Start of Selected extract
In Interest of Kupperion

331 N.W.2d 22, 1983 N.D. LEXIS 250
CourtNorth Dakota Supreme Court
DecidedMarch 3, 1983
DocketCiv. 10391
StatusPublished
Cited by41 cases

This text of 331 N.W.2d 22 (In Interest of Kupperion) is published on Counsel Stack Legal Research, covering North Dakota Supreme Court primary law. Counsel Stack provides free access to over 12 million legal documents including statutes, case law, regulations, and constitutions.

Bluebook
In Interest of Kupperion, 331 N.W.2d 22, 1983 N.D. LEXIS 250 (N.D. 1983).

Opinions

PAULSON, Justice.

David Kupperion appeals from an “Order for Hospitalization and Treatment Following Treatment Hearing” entered on January 12, 1983, by the Stutsman County Court. We affirm.

The evidence reveals that on October 7, 1982, Kupperion was admitted to the North Dakota State Hospital under the emergency commitment procedures outlined in § 25-03.1-25 of the North Dakota Century Code. This action was precipitated by a telephone call Kupperion made to law enforcement [24]*24authorities in Cass County informing them that he was contemplating suicide. Kup-perion was taken to St. Luke’s Hospital in Fargo where he was examined by a physician. The physician discovered a scratch on Kupperion’s wrist. Kupperion later admitted that the scratch was self-inflicted with a knife. The scratch, however, was superficial and did not require treatment. Kup-perion was then taken to the State Hospital.

On October 8,1982, Kupperion signed voluntary commitment papers. Kupperion remained under treatment at the State Hospital, but on January 6, 1983, he executed a written request for release. Dr. F. Dayap of the State Hospital subsequently proceeded to file in Stutsman County Court a petition for involuntary commitment on January 7, 1983. An involuntary commitment hearing was held in the Stutsman County Court on January 12,1983. Dr. Dayap was the only person who testified during the hearing, at which Kupperion was represented by counsel.

At the close of the testimony, the court concluded that Kupperion was a mentally ill person requiring treatment and the court ordered that he be committed to the State Hospital for a period of not to exceed 90 days. Kupperion appeals from this order.

Kupperion raises the following issues on appeal: (1) whether or not Kupperion is entitled to immediate discharge from the State Hospital because of noncompliance with § 25-03.1-29, N.D.C.C., which provides that a hearing on appeal shall be commenced within 14 days of filing of the notice of appeal; and (2) whether or not the court’s finding that Kupperion is a mentally ill person in need of treatment is supported by clear and convincing evidence.

I

This appeal is the first of its kind for our Court. Prior to January 1, 1983, expedited appeals from orders of involuntary commitment were statutorily allowed under Chapter 25-03.1, N.D.C.C., to the district courts rather than to the Supreme Court. See § 25-03.1-29, N.D.C.C.; § 113, Ch. 320, 1981 S.L. Section 25-03.1-29, N.D.C.C., currently provides:

“25-03.1-29. Appeal. The respondent shall have the right to an expedited appeal from an order of involuntary commitment or alternative treatment, a continuing treatment order, an order denying a petition for discharge, or an order of transfer. Upon entry of an appealable order, the court shall notify the respondent of the right of appeal and the right to counsel. The notice of appeal must be filed within thirty days after the order has been entered. Such appeal shall be to the supreme court and the hearing shall be commenced within fourteen days of filing of the notice of appeal. The hearing shall be limited to a review of the procedures, findings, and conclusions of the lower court.
End of Selected extract
Activity list:
#1 Answer these questions from the court opinion:
(a) On what date was Kupperion admitted to the North Dakota State Hospital?
(b) Who was the only person to testify at the involuntary commitment hearing?
(c) How long after an order is entered does the respondent have to file the notice of appeal?
#2 Say whether each statement agrees with the court opinion, and quote the words that decide it.
(a) The scratch on Kupperion's wrist needed treatment.
(b) Kupperion had counsel at the hearing.
(c) Before January 1, 1983, expedited appeals from involuntary commitment orders went to the Supreme Court.
#3 Reproduce the court opinion from "At the close" up to and including "and convincing evidence.".
Use only the court opinion.
Start of Entries supplied
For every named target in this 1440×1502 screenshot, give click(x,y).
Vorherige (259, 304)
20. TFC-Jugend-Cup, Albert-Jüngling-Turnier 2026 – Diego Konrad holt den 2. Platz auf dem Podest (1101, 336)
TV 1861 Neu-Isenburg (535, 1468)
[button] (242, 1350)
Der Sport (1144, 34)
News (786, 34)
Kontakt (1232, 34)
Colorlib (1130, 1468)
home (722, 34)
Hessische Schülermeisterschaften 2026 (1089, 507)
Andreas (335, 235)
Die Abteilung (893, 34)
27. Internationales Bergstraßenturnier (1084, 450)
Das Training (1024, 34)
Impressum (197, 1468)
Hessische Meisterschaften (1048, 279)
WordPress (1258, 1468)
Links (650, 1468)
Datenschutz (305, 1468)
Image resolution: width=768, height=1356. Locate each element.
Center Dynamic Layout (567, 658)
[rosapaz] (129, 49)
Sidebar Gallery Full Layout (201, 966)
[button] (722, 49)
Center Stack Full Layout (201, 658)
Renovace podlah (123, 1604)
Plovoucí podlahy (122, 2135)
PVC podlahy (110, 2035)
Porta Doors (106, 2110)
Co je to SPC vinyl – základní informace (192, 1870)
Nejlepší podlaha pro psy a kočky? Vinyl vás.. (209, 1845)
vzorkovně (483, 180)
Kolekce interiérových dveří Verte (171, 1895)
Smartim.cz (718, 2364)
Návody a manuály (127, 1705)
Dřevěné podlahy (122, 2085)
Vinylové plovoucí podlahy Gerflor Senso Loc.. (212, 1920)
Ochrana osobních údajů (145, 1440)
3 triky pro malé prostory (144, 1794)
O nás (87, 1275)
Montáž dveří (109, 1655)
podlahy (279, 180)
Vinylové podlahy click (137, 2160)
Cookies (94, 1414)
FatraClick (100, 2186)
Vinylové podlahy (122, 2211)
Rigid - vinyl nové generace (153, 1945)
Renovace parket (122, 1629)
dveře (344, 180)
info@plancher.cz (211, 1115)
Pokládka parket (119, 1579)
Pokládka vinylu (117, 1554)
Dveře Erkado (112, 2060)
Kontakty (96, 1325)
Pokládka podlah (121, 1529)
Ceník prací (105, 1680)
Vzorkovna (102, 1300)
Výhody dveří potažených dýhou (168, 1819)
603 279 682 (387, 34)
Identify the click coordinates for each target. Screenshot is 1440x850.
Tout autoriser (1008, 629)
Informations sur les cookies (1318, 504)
End of Entries supplied
Solutions by task:
#1
(a) October 7, 1982
(b) Dr. F. Dayap
(c) Thirty days

#2
(a) No: "The scratch, however, was superficial and did not require treatment."
(b) Yes: "at which Kupperion was represented by counsel."
(c) No: "to the district courts rather than to the Supreme Court."

#3
At the close of the testimony, the court concluded that Kupperion was a mentally ill person requiring treatment and the court ordered that he be committed to the State Hospital for a period of not to exceed 90 days. Kupperion appeals from this order.

Kupperion raises the following issues on appeal: (1) whether or not Kupperion is entitled to immediate discharge from the State Hospital because of noncompliance with § 25-03.1-29, N.D.C.C., which provides that a hearing on appeal shall be commenced within 14 days of filing of the notice of appeal; and (2) whether or not the court’s finding that Kupperion is a mentally ill person in need of treatment is supported by clear and convincing evidence.